Content starts
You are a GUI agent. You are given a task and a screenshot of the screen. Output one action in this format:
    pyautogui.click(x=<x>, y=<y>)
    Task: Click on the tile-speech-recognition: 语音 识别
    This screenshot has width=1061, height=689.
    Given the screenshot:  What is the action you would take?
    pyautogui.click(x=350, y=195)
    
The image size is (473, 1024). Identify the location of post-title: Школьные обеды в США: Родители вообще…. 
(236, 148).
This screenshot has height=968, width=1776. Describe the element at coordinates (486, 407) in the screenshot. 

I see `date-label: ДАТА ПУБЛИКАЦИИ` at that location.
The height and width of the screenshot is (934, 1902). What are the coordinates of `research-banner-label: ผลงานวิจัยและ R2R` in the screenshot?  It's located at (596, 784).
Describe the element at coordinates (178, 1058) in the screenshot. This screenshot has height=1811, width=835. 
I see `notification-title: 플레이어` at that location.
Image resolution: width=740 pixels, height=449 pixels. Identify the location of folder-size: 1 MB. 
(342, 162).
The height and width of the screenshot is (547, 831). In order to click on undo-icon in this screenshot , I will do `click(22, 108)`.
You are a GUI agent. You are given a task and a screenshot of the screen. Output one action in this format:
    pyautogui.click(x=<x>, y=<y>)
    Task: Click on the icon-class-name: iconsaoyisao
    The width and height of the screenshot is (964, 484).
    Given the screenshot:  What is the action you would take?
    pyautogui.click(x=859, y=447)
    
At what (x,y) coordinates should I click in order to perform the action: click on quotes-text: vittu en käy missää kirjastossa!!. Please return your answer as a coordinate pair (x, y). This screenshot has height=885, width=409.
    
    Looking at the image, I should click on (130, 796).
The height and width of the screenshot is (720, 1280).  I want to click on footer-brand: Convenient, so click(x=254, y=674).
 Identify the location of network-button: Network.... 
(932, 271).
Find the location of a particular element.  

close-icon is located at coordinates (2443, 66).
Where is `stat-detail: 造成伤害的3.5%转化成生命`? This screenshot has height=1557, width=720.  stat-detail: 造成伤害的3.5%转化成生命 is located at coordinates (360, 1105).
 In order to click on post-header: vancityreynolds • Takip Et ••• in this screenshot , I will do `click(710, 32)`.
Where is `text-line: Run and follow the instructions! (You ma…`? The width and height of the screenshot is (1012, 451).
Content ends
> WORK ITEM
Format every line of the material above as a JSON list of strings, one string per line, omitting blank lines.

> ANSWER SECTION
[
  "You are a GUI agent. You are given a task and a screenshot of the screen. Output one action in this format:",
  "    pyautogui.click(x=<x>, y=<y>)",
  "    Task: Click on the tile-speech-recognition: 语音 识别",
  "    This screenshot has width=1061, height=689.",
  "    Given the screenshot:  What is the action you would take?",
  "    pyautogui.click(x=350, y=195)",
  "The image size is (473, 1024). Identify the location of post-title: Школьные обеды в США: Родители вообще…. ",
  "(236, 148).",
  "This screenshot has height=968, width=1776. Describe the element at coordinates (486, 407) in the screenshot. ",
  "I see `date-label: ДАТА ПУБЛИКАЦИИ` at that location.",
  "The height and width of the screenshot is (934, 1902). What are the coordinates of `research-banner-label: ผลงานวิจัยและ R2R` in the screenshot?  It's located at (596, 784).",
  "Describe the element at coordinates (178, 1058) in the screenshot. This screenshot has height=1811, width=835. ",
  "I see `notification-title: 플레이어` at that location.",
  "Image resolution: width=740 pixels, height=449 pixels. Identify the location of folder-size: 1 MB. ",
  "(342, 162).",
  "The height and width of the screenshot is (547, 831). In order to click on undo-icon in this screenshot , I will do `click(22, 108)`.",
  "You are a GUI agent. You are given a task and a screenshot of the screen. Output one action in this format:",
  "    pyautogui.click(x=<x>, y=<y>)",
  "    Task: Click on the icon-class-name: iconsaoyisao",
  "    The width and height of the screenshot is (964, 484).",
  "    Given the screenshot:  What is the action you would take?",
  "    pyautogui.click(x=859, y=447)",
  "At what (x,y) coordinates should I click in order to perform the action: click on quotes-text: vittu en käy missää kirjastossa!!. Please return your answer as a coordinate pair (x, y). This screenshot has height=885, width=409.",
  "    Looking at the image, I should click on (130, 796).",
  "The height and width of the screenshot is (720, 1280).  I want to click on footer-brand: Convenient, so click(x=254, y=674).",
  " Identify the location of network-button: Network.... ",
  "(932, 271).",
  "Find the location of a particular element.  ",
  "close-icon is located at coordinates (2443, 66).",
  "Where is `stat-detail: 造成伤害的3.5%转化成生命`? This screenshot has height=1557, width=720.  stat-detail: 造成伤害的3.5%转化成生命 is located at coordinates (360, 1105).",
  " In order to click on post-header: vancityreynolds • Takip Et ••• in this screenshot , I will do `click(710, 32)`.",
  "Where is `text-line: Run and follow the instructions! (You ma…`? The width and height of the screenshot is (1012, 451)."
]